Pardon? Evaluating Conversational Repair in Large Audio-Language Models
This work addresses a reliability gap in conversational AI for real-world interactions by exposing limitations in current accuracy-centric evaluations.
The paper introduced a repair-aware evaluation setting for Large Audio-Language Models (LALMs) to assess their ability to distinguish between answerable and unanswerable spoken inputs, revealing that while models perform well on answerable inputs, most fail to recognize unanswerability and initiate appropriate conversational repair.

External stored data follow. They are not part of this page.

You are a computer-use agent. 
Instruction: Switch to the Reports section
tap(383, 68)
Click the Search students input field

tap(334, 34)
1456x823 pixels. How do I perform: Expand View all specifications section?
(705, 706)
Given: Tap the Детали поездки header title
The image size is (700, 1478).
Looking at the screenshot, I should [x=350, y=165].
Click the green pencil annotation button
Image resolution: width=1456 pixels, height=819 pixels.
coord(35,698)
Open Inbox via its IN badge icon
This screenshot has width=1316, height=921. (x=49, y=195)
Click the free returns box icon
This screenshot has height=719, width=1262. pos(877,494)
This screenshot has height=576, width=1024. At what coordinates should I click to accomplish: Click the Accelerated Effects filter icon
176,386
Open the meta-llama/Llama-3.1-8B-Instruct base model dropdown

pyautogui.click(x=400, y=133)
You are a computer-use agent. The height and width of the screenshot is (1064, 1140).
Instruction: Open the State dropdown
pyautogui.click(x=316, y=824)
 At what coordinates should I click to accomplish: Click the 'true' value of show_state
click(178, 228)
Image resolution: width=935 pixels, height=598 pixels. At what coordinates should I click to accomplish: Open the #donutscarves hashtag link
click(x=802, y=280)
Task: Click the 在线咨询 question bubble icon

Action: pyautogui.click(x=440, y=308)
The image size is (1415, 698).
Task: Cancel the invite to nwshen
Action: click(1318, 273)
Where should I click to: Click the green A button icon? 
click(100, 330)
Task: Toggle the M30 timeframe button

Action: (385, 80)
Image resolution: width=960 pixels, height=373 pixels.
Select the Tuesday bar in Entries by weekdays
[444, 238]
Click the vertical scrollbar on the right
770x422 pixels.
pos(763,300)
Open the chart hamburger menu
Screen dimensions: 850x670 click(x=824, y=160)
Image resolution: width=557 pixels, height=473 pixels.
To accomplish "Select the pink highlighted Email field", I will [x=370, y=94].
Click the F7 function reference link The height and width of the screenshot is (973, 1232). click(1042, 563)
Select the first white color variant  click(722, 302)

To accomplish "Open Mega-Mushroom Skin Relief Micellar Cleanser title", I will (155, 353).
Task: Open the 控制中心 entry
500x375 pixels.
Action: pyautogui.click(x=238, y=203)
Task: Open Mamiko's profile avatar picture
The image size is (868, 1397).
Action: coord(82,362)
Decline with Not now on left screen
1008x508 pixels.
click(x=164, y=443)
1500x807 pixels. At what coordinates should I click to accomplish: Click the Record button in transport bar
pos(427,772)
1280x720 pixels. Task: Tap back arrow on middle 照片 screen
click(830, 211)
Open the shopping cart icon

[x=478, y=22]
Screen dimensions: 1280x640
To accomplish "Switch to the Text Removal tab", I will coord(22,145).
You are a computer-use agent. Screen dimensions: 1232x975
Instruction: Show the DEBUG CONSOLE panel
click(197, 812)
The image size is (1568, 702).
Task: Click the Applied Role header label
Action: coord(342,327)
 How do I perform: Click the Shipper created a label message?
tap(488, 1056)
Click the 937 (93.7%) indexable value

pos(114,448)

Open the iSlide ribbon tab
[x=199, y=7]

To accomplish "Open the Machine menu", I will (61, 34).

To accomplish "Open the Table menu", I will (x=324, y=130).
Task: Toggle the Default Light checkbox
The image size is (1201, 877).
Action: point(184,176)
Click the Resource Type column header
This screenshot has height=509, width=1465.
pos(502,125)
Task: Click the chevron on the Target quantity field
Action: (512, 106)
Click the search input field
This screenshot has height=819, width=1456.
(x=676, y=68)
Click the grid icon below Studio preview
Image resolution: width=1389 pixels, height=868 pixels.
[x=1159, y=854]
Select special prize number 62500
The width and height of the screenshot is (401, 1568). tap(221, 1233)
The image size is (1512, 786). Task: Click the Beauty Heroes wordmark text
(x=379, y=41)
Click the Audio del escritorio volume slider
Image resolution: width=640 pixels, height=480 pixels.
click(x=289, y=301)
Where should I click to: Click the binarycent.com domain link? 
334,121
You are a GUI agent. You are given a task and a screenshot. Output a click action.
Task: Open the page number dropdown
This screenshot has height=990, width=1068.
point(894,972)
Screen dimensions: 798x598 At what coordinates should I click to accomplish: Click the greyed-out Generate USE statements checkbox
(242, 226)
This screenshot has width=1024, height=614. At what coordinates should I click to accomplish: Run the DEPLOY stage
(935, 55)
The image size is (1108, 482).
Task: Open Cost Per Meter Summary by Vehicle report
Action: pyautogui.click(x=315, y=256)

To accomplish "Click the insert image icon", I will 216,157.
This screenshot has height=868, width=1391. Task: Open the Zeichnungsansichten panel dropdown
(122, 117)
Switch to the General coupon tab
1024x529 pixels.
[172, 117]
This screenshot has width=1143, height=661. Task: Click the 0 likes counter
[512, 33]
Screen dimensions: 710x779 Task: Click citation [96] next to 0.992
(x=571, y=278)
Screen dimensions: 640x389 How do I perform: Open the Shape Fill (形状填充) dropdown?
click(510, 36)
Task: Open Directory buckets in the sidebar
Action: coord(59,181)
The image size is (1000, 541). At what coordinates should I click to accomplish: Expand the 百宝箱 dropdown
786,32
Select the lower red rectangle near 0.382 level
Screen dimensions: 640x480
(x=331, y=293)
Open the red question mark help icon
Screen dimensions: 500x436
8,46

Large Audio-Language Models (LALMs) have demonstrated strong performance in spoken question answering (QA), with existing evaluations primarily focusing on answer accuracy and robustness to acoustic perturbations. However, such evaluations implicitly assume that spoken inputs remain semantically answerable, an assumption that often fails in real-world interaction when essential information is missing. In this work, we introduce a repair-aware evaluation setting that explicitly distinguishes between answerable and unanswerable audio inputs. We define answerability as a property of the input itself and construct paired evaluation conditions using a semantic-acoustic masking protocol. Based on this setting, we propose the Evaluability Awareness and Repair (EAR) score, a non-compensatory metric that jointly evaluates task competence under answerable conditions and repair behavior under unanswerable conditions. Experiments on two spoken QA benchmarks across diverse LALMs reveal a consistent gap between answer accuracy and conversational reliability: while many models perform well when inputs are answerable, most fail to recognize semantic unanswerability and initiate appropriate conversational repair. These findings expose a limitation of prevailing accuracy-centric evaluation practices and motivate reliability assessments that treat unanswerable inputs as cues for repair and continued interaction.